Our method is designed to exclude genes that respond to more than one stress whenever possible and to detect genes that only respond to one type of stress. To investigate how this works, we collected genes known to respond to more than one stress. Among them, we excluded genes that resulted in too low a ranking (>3,000) for all stress cases.

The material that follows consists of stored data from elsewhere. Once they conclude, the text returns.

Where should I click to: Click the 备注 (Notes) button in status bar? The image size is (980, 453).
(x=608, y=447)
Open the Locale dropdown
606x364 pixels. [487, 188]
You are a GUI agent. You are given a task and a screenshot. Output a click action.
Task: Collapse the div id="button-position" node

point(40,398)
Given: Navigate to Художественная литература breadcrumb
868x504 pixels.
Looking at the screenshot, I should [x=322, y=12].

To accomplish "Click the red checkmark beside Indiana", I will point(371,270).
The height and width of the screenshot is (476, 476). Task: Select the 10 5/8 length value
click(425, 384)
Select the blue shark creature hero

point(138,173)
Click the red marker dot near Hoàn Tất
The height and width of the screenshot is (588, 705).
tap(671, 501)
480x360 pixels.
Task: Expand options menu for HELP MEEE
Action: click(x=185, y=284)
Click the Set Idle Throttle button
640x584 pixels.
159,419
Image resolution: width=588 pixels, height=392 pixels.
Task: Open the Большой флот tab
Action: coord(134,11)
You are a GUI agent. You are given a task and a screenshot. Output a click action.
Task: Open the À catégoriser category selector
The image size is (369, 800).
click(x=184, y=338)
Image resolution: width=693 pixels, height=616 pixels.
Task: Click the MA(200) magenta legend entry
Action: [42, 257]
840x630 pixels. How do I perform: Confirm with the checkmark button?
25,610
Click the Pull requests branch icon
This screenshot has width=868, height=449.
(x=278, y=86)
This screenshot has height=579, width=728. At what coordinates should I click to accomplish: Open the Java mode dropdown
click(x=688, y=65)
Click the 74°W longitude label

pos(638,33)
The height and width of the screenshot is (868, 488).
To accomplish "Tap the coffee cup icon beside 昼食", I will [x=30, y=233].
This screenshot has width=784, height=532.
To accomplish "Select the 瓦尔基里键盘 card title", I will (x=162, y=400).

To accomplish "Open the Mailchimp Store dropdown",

When comparing the results of our method to the Fisher method for these genes, 13 of 21 genes ranked lower in the result of our method than Fisher method (Table 3). This suggests that our model detects genes that respond only to one type of stress. Figure 6 shows a plot of changes in expression levels of some genes for multiple stresses. These genes responded to multiple stresses in the figure.

Fig. 6
figure6

Visualization of gene expression for multiple stress associated genes. Genes that were investigated to be responsive to multiple stresses. In the visualization results, these genes responded to multiple stresses and were not suitable for biomarker genes of a single stress

Table 3 Rank comparison of multiple stress-responsive genes

Literature-based investigation for discovered biomarker genes

In order to evaluate whether our method found the biomarker gene correctly, we examined in literature the relevance of each stress type to the top 40 genes. Our findings are summarized in this section and discussed further in the discussion section.

In the case of heat stress, we identified heat-related genes, including HSFA2, which are known to play an essential role in the plant’s heat response. Heat shock protein genes such as HSP101, HSP15.7, HSP17.6, HSP20-like, Hsp21, Hsp22, Hsp70B, and Hsp70T-2 we have identified are known to be highly related to heat stress. Mitochondrial heat shock protein genes such as AtHSP23.6 and MTHSC70-2 and chloroplast position genes such as HSP21 have also been identified. We predicted NADH dehydrogenases of energy metabolism which are related to heat stress.

In the case of salt stress, we have identified previously known ABA-related genes, such as ABI2, ABF1, HAI1 and HAI2, and late embryonic development-rich protein genes, such as AtLEA4-5, LEA7. Water biomarker genes as ATD18, NAC019, NAC047 and RAP2.6 were identified. We have also identified genes of common stress-response class genes, such as ALDH7B4 and ALDH2B7, AtMYB74, CYP707A1, and CYP94B3.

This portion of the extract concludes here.